An In Depth Look Into Real Estate Cash Flow

This article talks about cash flow for a real estate property.  Dealing with actual numbers may open your eyes to how you should look at your real estate property.  It also may help to avoid a bad investment.  This covers an actual investment property for 2012 income and expenses.

Starting with the top level view, the operating income was $4,750, the property taxes were $585 and the home insurance was $239.  This meant that the profit for the year was $3926.  The operating income includes rents, property management fees, repairs and maintainance.  The table of operating income looks something like this:

Amount Description
750 Rent
-80 Steinborn Management
750 Rent
-80 Steinborn Management
750 Rent
-80 Steinborn Management
750 Rent
-80 Steinborn Management
750 Rent
-80 Steinborn Management
150 Tenant Deposit
-18 Electricity
-864 New Tenant Preparation
-67 Cleaning Services
-19 Electricity
-248 Tenant Refund
-207 Cleaning Services
-91 Outdoor Cleaning
-106 Water
-16 Electricity
120 Tenant Move In
-12 Steinborn Management
-59 Water
-69 Cooling Maintainance
-22 Electricity
225 Tenant Move In
-24 Steinborn Management
-17 Electricity
-75 Outdoor Cleaning
-77 Back Door Repair
1062 Tenant Move In
-17 Steinborn Management
-322 Lease Fee
-535 New Refrigerator
-74 Water
1377 Tenant Move In
-218 Steinborn Management
750 Rent
-80 Steinborn Management
750 Rent
-80 Steinborn Management
750 Rent
-80 Steinborn Management


The year started out with an intial investment amount of $25,500 in the property.  The return was $3,926 which was 15%.  There were principal payments of $1,260 and interest payments of $2,340.  This means that the total return was $1,586 or 6.2%.  The year ended with a final investment amount of $26,760 in the property which will be used to calculate next year's total return.

Notice that cash flow is determined based on the amount invested into the property and does not take into account appreciation.  It also does not take into account depreciation savings from taxes.  Both of these are added benefits.  We can include appreciation if desired by adding the appreciated value to the return, principal payments, total return and final investment amount.  We can also include the depreciation savings from taxes if desired by adding the savings to the return and total return.

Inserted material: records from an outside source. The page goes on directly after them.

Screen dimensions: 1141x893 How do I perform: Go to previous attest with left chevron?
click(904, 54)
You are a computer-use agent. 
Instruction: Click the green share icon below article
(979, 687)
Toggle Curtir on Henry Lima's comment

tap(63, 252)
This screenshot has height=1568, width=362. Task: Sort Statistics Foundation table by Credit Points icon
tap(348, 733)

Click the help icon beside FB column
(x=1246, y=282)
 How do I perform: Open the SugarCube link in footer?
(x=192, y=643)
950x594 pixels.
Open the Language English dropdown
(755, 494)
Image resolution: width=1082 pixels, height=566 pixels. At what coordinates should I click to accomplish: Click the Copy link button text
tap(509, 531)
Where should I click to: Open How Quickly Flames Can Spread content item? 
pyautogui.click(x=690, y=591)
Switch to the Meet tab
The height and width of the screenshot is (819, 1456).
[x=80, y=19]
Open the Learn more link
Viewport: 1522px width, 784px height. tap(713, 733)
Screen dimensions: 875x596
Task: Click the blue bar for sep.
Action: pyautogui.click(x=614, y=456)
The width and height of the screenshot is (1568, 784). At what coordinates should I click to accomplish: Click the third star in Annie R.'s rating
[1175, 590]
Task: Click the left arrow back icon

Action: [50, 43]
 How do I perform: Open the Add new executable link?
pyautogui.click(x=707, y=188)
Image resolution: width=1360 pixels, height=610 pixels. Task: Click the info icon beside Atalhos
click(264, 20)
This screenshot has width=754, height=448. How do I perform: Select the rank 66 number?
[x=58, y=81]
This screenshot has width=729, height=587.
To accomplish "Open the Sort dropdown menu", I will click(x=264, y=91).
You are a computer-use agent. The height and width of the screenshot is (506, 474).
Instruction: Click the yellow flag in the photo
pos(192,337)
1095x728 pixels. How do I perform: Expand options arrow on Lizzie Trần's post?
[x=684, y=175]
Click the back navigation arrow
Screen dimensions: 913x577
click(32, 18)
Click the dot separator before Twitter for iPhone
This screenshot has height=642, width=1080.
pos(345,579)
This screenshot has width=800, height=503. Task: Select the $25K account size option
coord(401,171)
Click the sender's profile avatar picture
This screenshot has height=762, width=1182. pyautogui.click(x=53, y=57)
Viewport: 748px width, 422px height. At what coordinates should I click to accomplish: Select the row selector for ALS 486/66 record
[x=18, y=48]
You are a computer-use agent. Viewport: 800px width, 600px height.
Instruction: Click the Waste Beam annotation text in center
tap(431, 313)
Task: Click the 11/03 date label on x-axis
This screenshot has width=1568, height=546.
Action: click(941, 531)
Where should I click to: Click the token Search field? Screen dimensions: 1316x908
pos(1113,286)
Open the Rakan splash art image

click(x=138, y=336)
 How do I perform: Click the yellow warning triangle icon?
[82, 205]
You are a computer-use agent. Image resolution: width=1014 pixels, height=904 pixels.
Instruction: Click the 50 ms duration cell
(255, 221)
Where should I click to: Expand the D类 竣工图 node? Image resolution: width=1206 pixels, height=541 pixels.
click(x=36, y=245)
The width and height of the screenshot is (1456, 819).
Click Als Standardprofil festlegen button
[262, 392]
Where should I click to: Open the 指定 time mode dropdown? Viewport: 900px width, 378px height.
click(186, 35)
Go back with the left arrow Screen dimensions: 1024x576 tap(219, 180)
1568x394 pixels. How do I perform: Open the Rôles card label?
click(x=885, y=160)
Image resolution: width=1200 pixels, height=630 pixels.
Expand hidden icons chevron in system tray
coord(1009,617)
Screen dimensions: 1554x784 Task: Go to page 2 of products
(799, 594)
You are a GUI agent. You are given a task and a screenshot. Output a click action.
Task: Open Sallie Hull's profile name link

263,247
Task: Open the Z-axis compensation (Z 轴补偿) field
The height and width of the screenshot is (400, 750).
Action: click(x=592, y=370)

For example, assume the home appreciated $2,000 and the depreciation savings were $580 (assuming a 25% tax bracket at depreciation of $2,323 reported on Schedule E).  The return would be $5,346 or 20.9%.  The principal payments would be $3,260.  The total return would be $4,166 or 16.3%.  The final investment amount would be $28,760.

The purpose of not using these figures to calculate cash flow is that we can make sure that our investment has staying power.  However, including both appreciation and depreciation more accurately paints a picture of your investment.  Also, notice that the total return as a percentage will tend to decrease each year, since more money will be tied up in this investment over time.

Shouldn't you calculate these numbers for your investment property?  Wouldn't it be important to know how your investment is doing?